Lynch Syndrome via the MSH2 Gene

Lynch Syndrome, also called Hereditary Nonpolyposis Colorectal Cancer (HNPCC), is an inherited cancer syndrome caused by germline pathogenic variants in DNA mismatch repair (MMR) genes. MMR genes encode proteins that repair small sequence errors, or mismatches, during DNA replication. Pathogenic variants in a single mismatch repair gene can cause widespread genomic instability characterized by the expansion or contraction of short tandem repeat sequences, or microsatellites (Grady and Carethers. 2008. PubMed ID: 18773902). This phenomenon of microsatellite instability (MSI) leads to somatic mutations in oncogenes and/or tumor suppressor genes, including TGFβIIR and NF1 among others (Wang et al. 2003. PubMed ID: 12522551). As a result, Lynch Syndrome is marked by early onset and high lifetime risk of cancer, particularly in the right colon but also in the endometrium, ovary, stomach, bile duct, kidney, bladder, ureter, and brain (Jang and Chung. 2010. PubMed ID: 20559516). Clinical hallmarks of Lynch Syndrome, as delineated by the Amsterdam criteria, include heritable colorectal (Type I) or extracolonic (Type II) cancer, present in at least three relatives over at least two consecutive generations, with an onset of cancer before the age of 50 in at least one case, and pathological MSI within tumors (Vasen et al. 1999. PubMed ID: 10348829).

Lynch Syndrome is an autosomal dominant disease and caused by germline pathogenic variants in one of six MMR genes: MLH1, MSH2, MSH6 and PMS2 (Peltomäki and Vasen. 2004. PubMed ID: 15528792). Pathogenic variants in MLH1 and MSH2 account for 80-90% of all Lynch patients and most frequently occur in families meeting the Amsterdam I criteria. Pathogenic variants in MSH6 and PMS2 account for the remaining Lynch patients, and are often found in families with atypical HPNCC symptoms, such as low rates of MSI and/or extracolonic carcinomas.

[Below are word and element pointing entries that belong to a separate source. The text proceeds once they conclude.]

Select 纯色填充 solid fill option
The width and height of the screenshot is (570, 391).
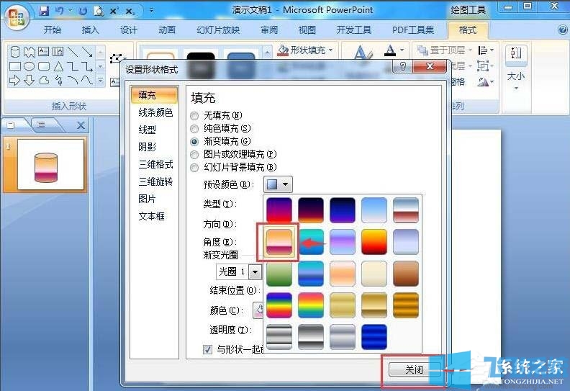click(194, 128)
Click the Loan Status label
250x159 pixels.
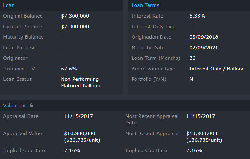(18, 79)
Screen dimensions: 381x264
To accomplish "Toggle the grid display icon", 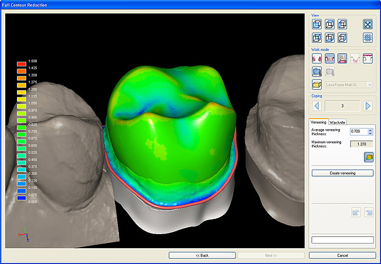I will 368,38.
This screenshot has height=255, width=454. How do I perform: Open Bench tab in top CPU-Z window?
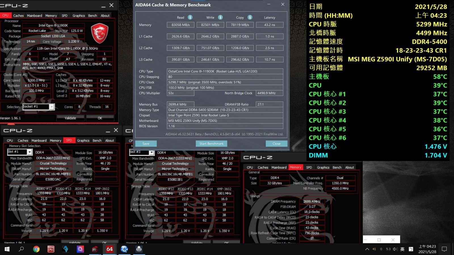click(93, 16)
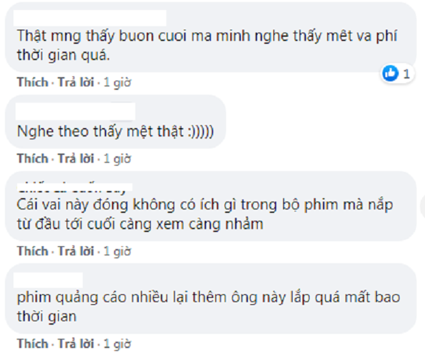Click Trả lời under 'Nghe theo thấy mệt thật'
This screenshot has width=425, height=353.
click(x=77, y=158)
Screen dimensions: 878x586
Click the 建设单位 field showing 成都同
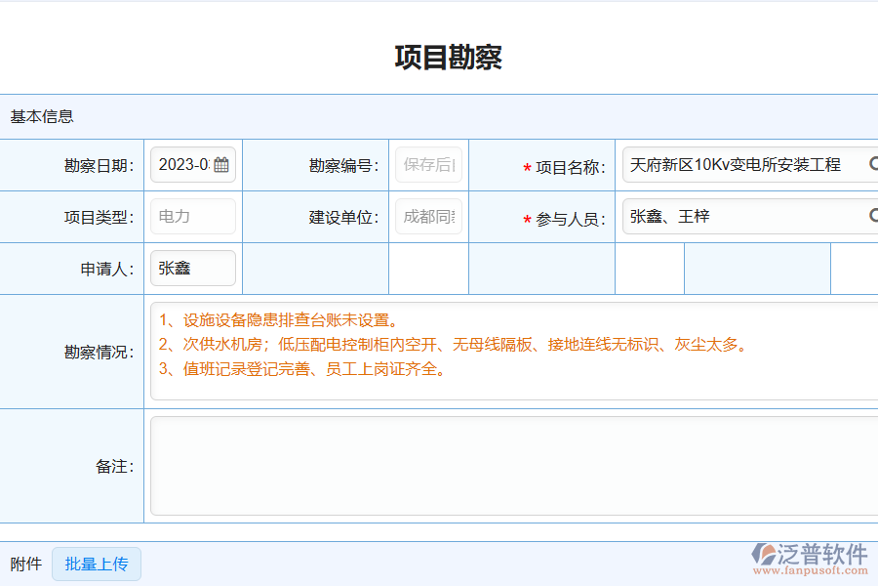[428, 216]
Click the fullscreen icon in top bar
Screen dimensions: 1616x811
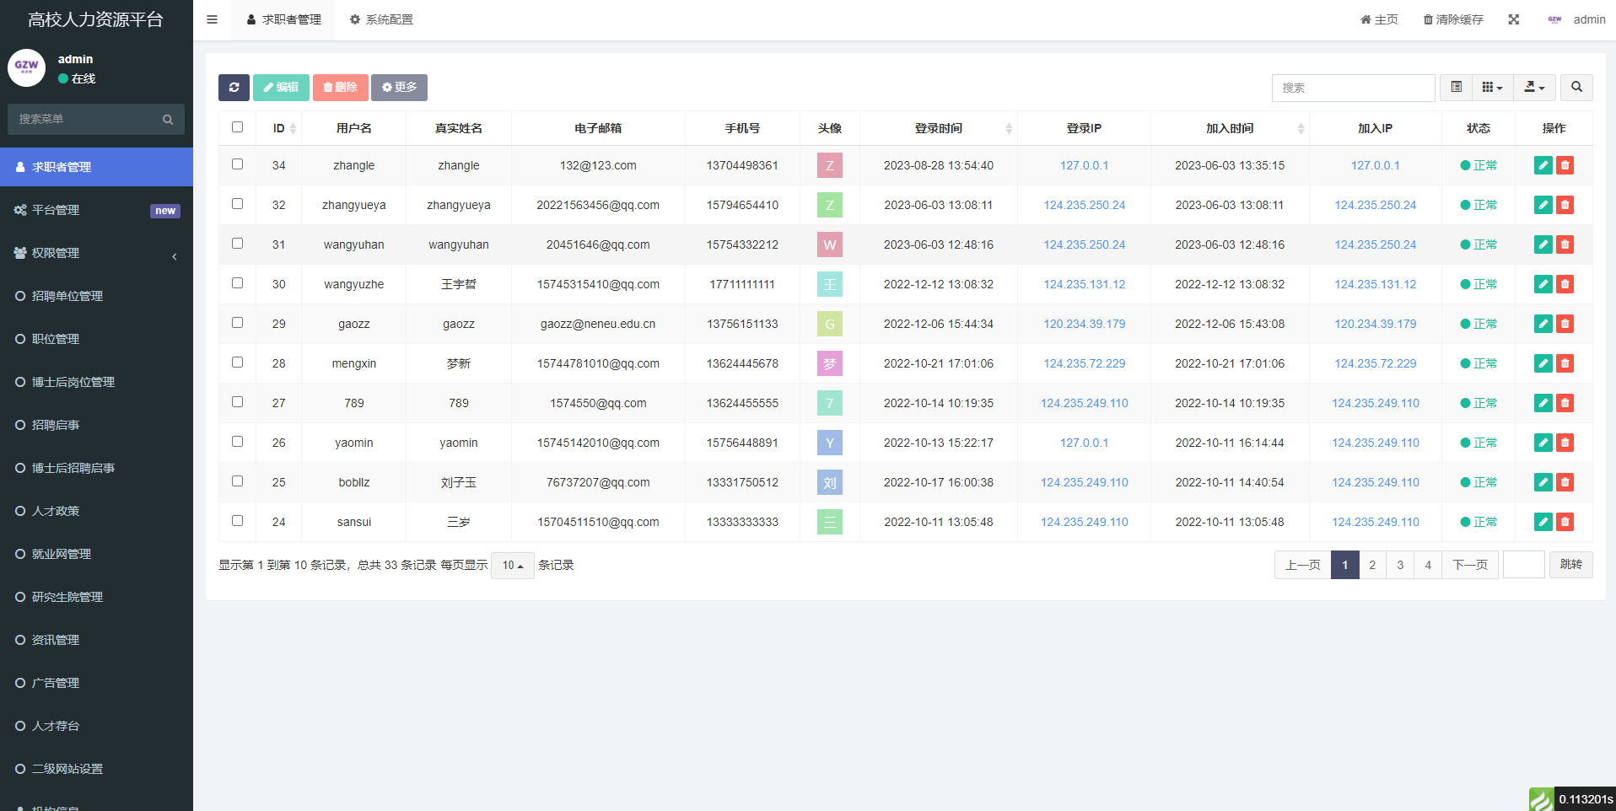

More than 500 pathogenic variants have been reported in the MSH2 gene, half of which are single nucleotide substitutions, small insertions/deletions or splice site mutations (Human Gene Mutation Database, www.hgmd.cf.ac.uk; www.insight-group.org). The other half are large deletions and not detectable by sequencing. In particular, a deletion of exons 1-6 is found in many North American families, but not found in European or Australian patients (Lynch et al. 2004. PubMed ID: 14871915). A germline inversion of exons 1-7 in MSH2 has been reported in fourteen individuals from eleven un-related families clinically presenting with Lynch syndrome associated phenotypes including colorectal, endometrial, gastric, and ovarian cancer (Wagner et al. 2002. PubMed ID: 12203789; Rhees et al. 2013. PubMed ID: 24114314; Mork et al. 2016. PubMed ID: 28004223).

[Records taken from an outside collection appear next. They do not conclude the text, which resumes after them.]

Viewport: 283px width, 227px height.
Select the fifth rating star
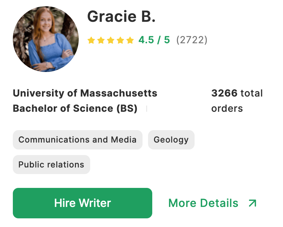pos(130,40)
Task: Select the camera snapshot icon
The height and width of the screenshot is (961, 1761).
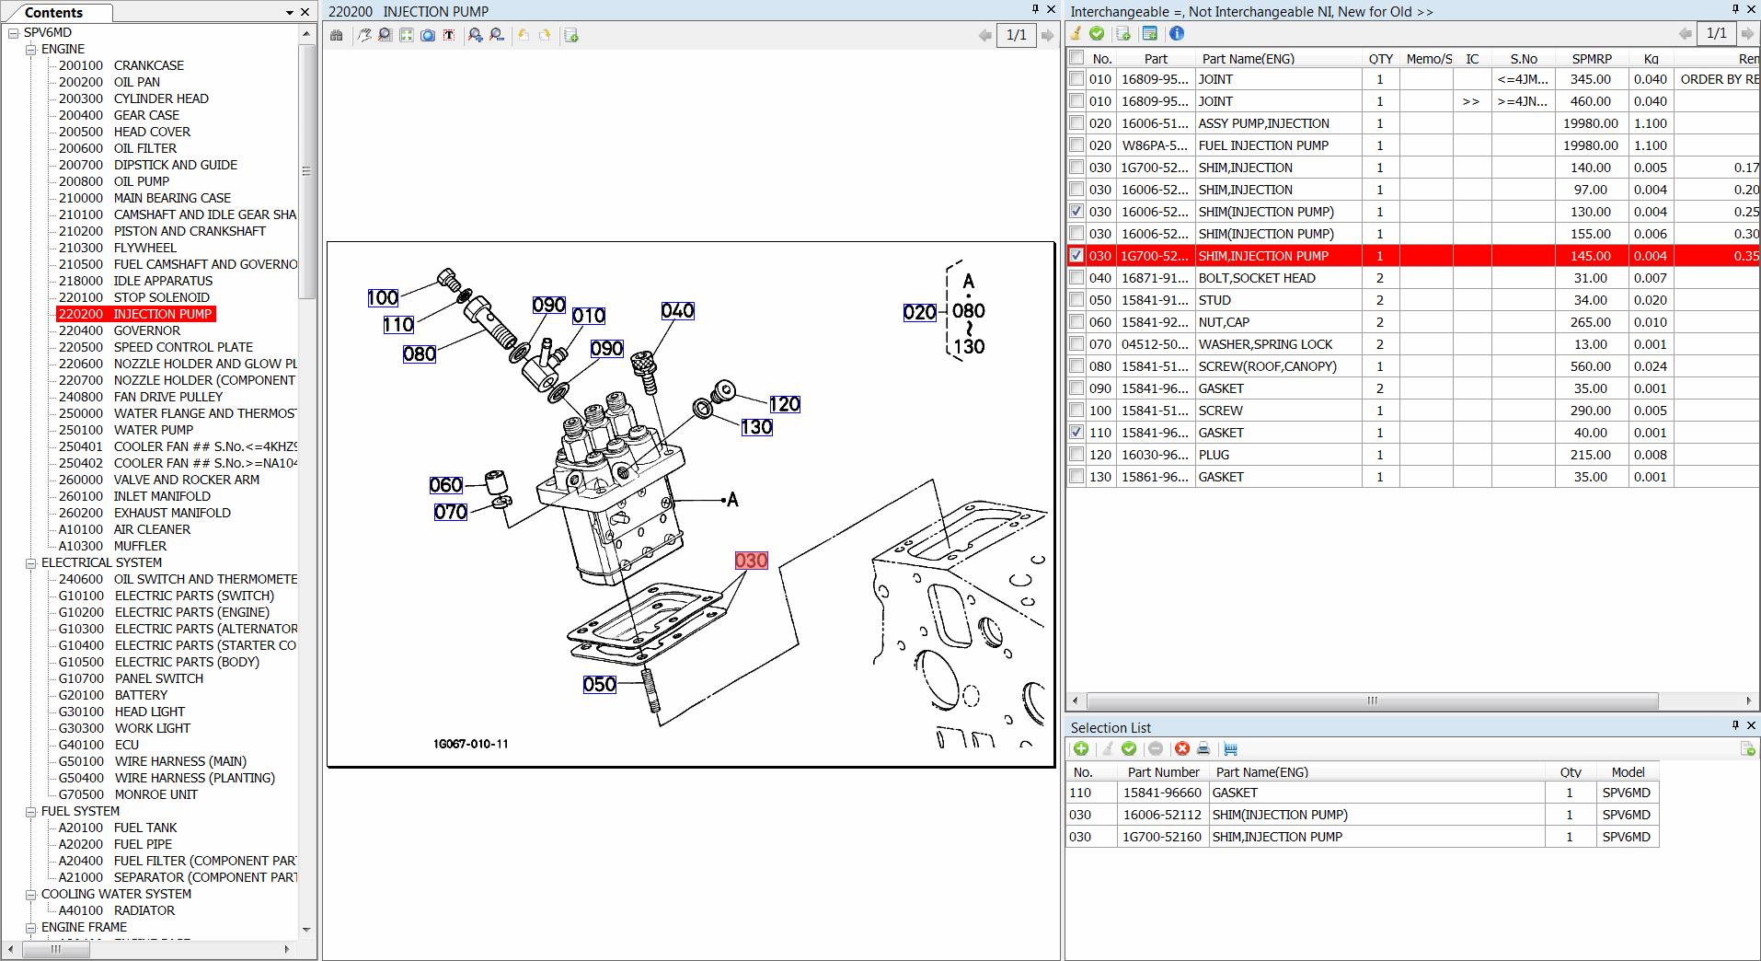Action: point(428,35)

Depending on the clinical criteria used to make a diagnosis (Amsterdam or “Revised Bethesda”), 15-20% of Lynch patients have a detectable MSH2 pathogenic variant (Syngal et al. 2000. PubMed ID: 10978352).

This test provides full coverage of all coding exons of the MSH2 gene, plus ~10 bases of flanking noncoding DNA. We define full coverage as >20X NGS reads or Sanger sequencing. It also includes testing for the inversion of exons 1-7 in MSH2.